Diagnóstico psiquiátrico

Diagnóstico sindrômico

  • Uma síndrome é uma associação de sinais e sintomas que evoluem em conjunto, provocada por mecanismos vários e dependente de causas diversas. Não é, portanto, caracterizada pela etiologia.
  • Uma mesma entidade nosológica pode, em diferentes momentos, manifestar-se sob a forma de diferentes síndromes, e uma mesma síndrome pode estar presente em diferentes entidades nosológicas.
  • Baseia-se principalmente no exame psíquico, podendo também ser levada em conta a HMA, desde que haja confiabilidade no relato.
  • Exemplos de síndromes psiquiátricas:
    • Ansiosa;
    • Fóbica;
    • Obsessiva-compulsiva;
    • De conversão;
    • Dissociativa;
    • Hipocondríaca;
    • Depressiva;
    • Maníaca;
    • Mista;
    • Delirante-alucinatória;
    • Delirante/Paranoide;
    • Alucinatória;
    • Hebefrênica/Desorganizada;
    • Catatônica (hipercinética ou hipocinética);
    • Apático-abúlica;
    • De retardo mental;
    • De autismo;
    • Demencial;
    • De delirium;
    • Amnésica;
    • Anoréxica;
    • Bulímica;
    • De despersonalização-desrealização.
  • Síndromes podem estar combinadas.

Diagnóstico nosológico

  • Trata-se do diagnóstico de uma doença específica.
  • Leva em conta o CID-11 e o DSM-5. Ambos têm abordagem categórica.
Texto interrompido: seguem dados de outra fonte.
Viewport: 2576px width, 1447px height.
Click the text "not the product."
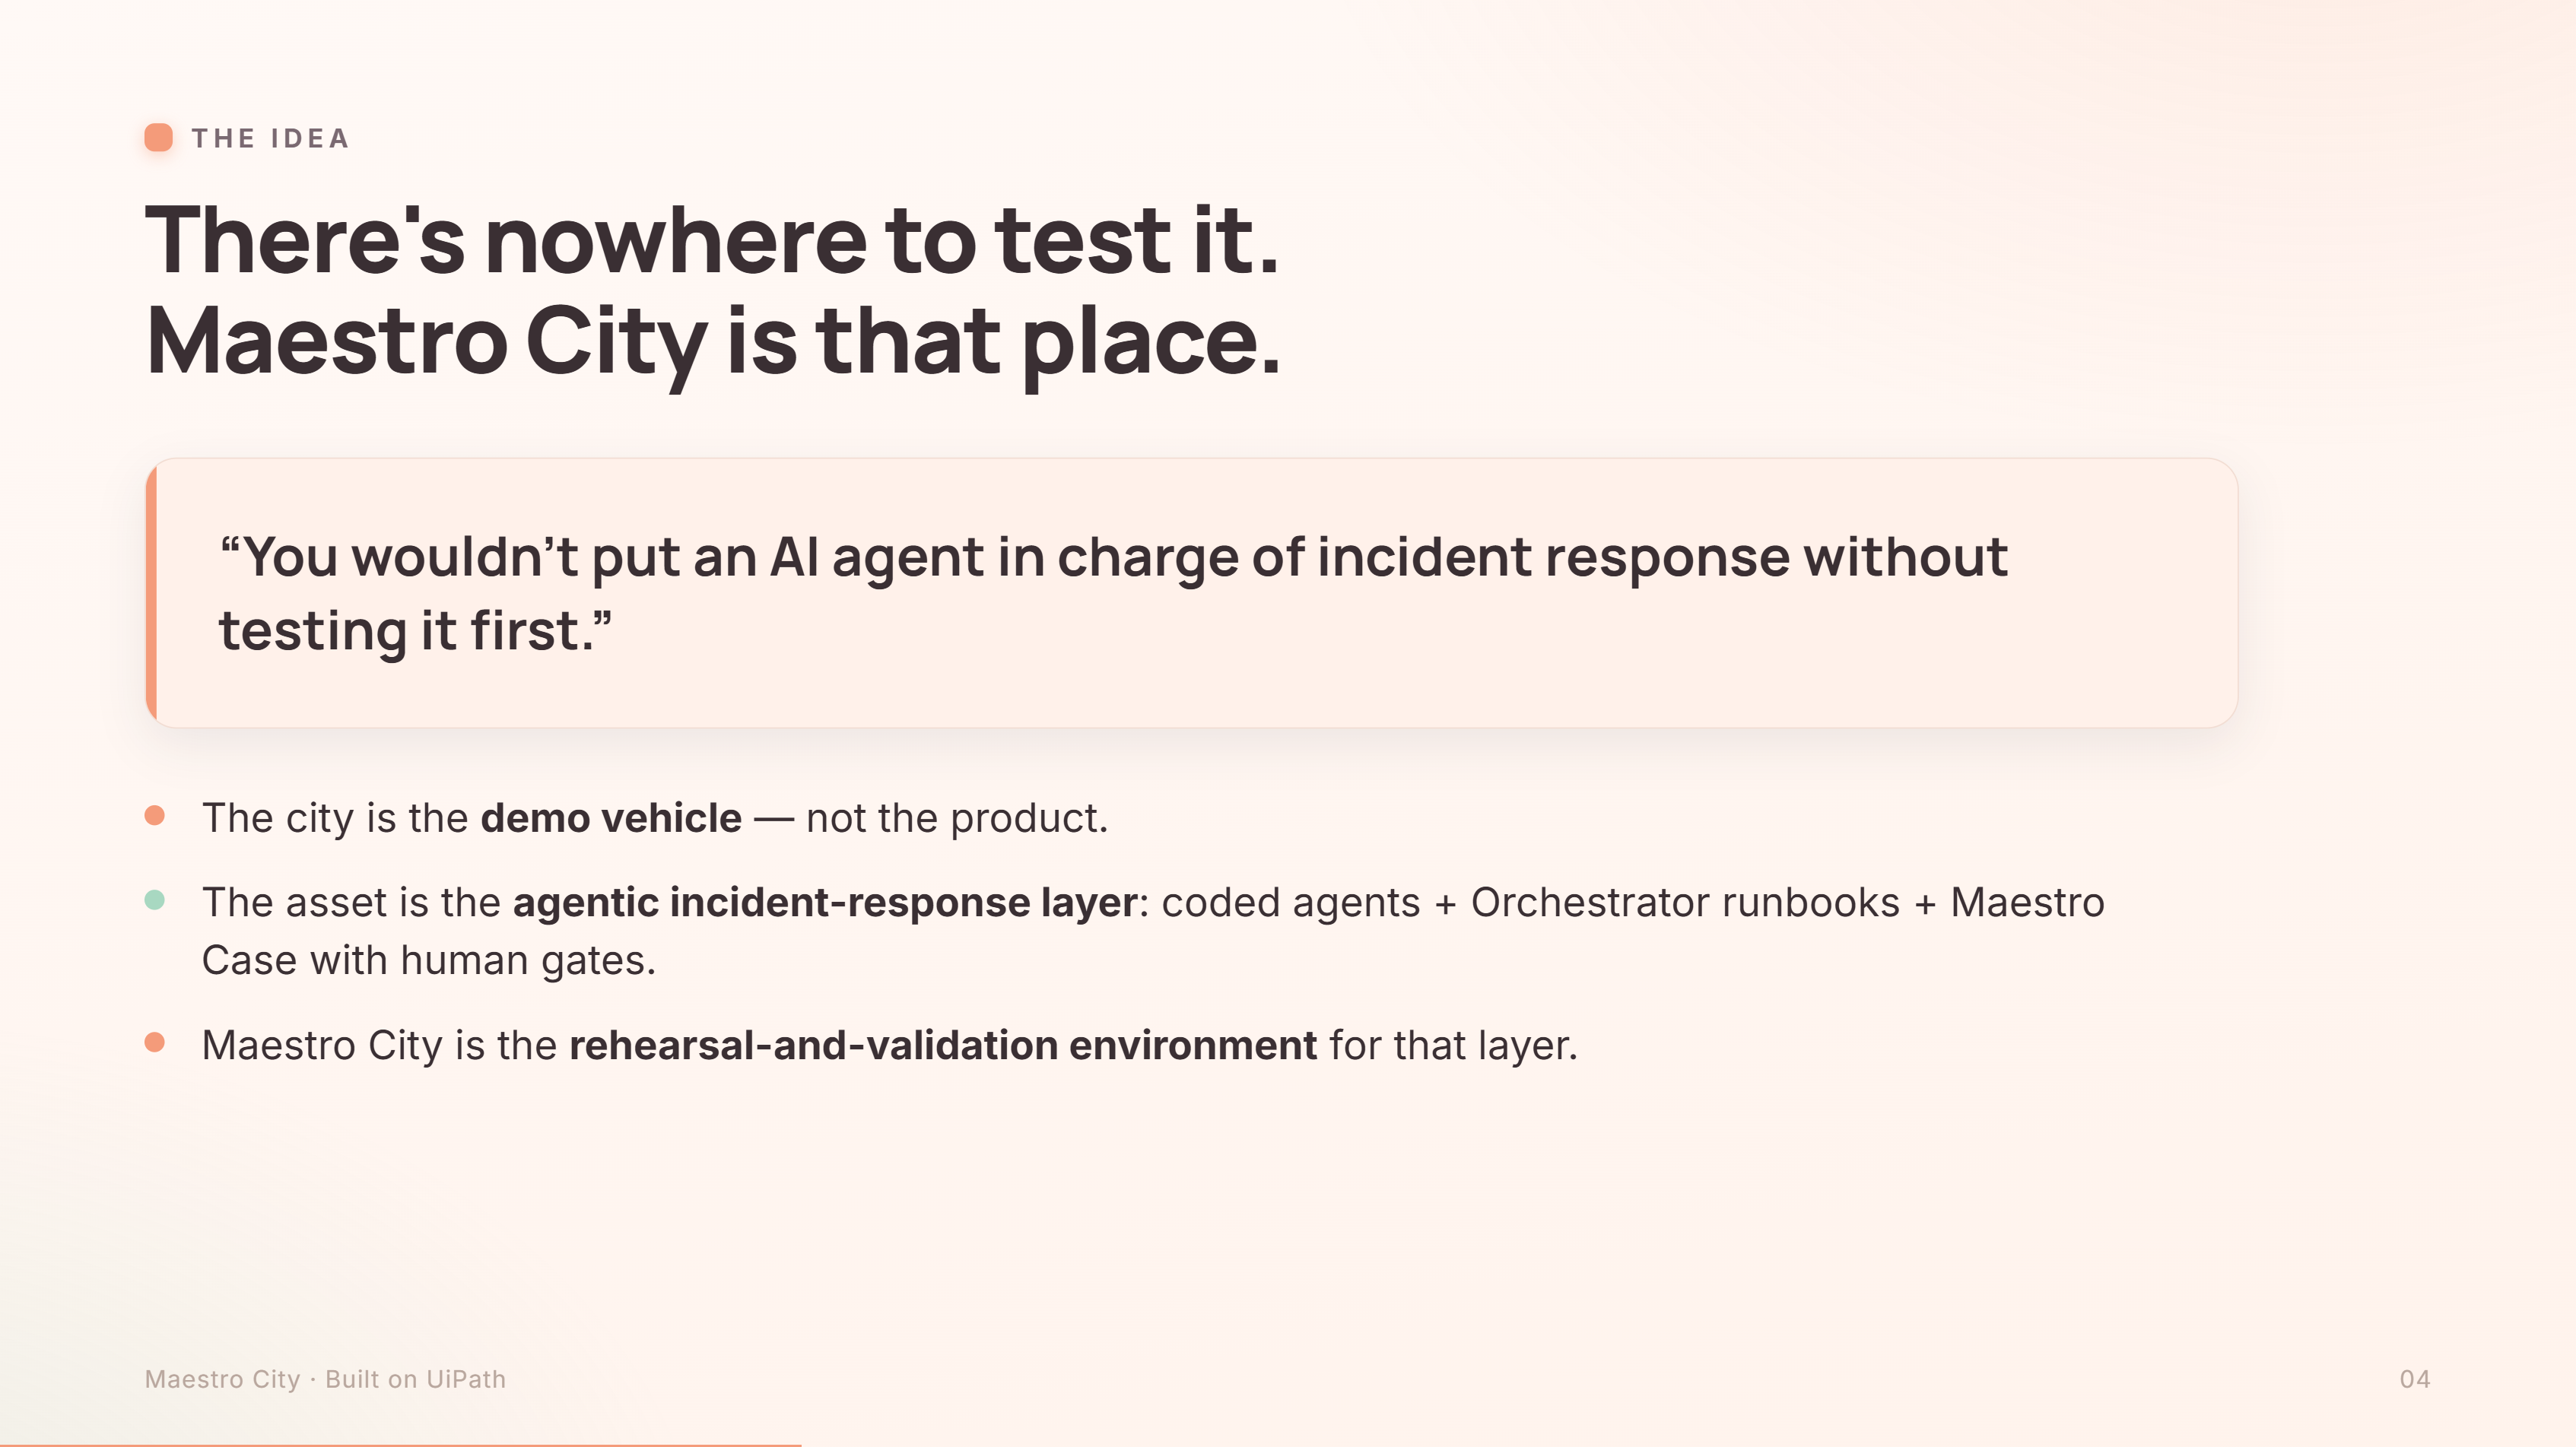(957, 818)

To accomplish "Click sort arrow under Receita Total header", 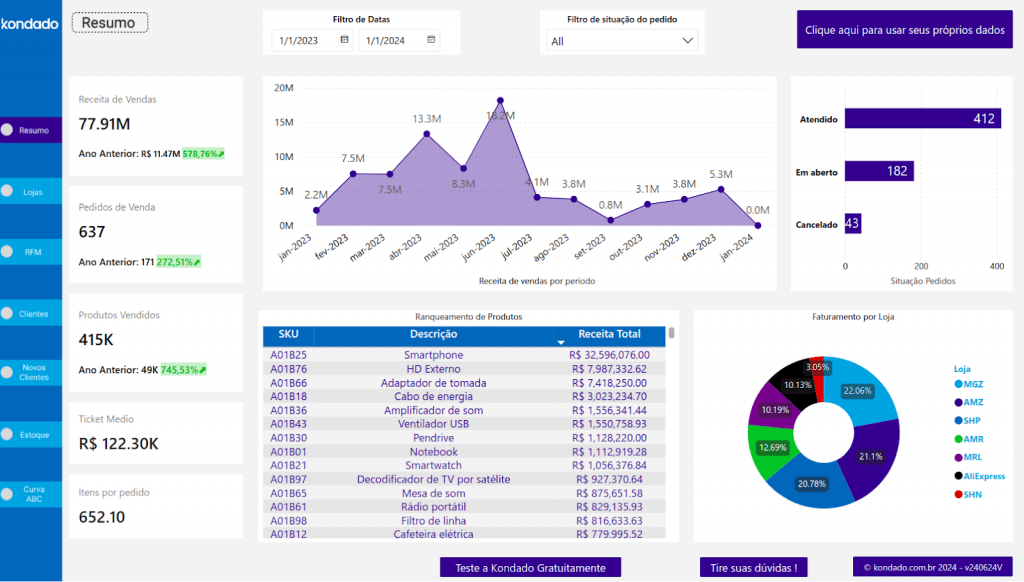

Embora os sintomas psiquiátricos existam num continuum, isso facilita a classificação na prática clínica.
  • Baseia-se no quadro completo do paciente, e não apenas no exame psíquico. Idealmente, baseia-se mais na etiologia que nos sintomas.

Conduta

Propedêutica

Podem (não necessariamente devem) ser solicitados:

  • Hemograma;
  • Bioquímica sanguínea;
  • Sorologia para sífilis;
  • Exame do líquor;
  • Neuroimagem cerebral;
  • Eletroencefalografia;
  • Estudos genéticos;
  • Dosagens hormonais;
  • Testagem neuropsicológica;
  • Psicodiagnóstico.

Terapêutica

São relatadas as medidas que visam ao tratamento do paciente, como farmacoterapia, psicoterapia, e abordagens psicossociais.

Referência(s)

  • CHENIAUX, Elie, Manual de psicopatologia, 6. ed. Rio de Janeiro: Guanabara Koogan, 2021;
  • MARWICK, Katie. Crash Course Psychiatry. 5. ed. Amsterdam: Elsevier Health Sciences, 2019.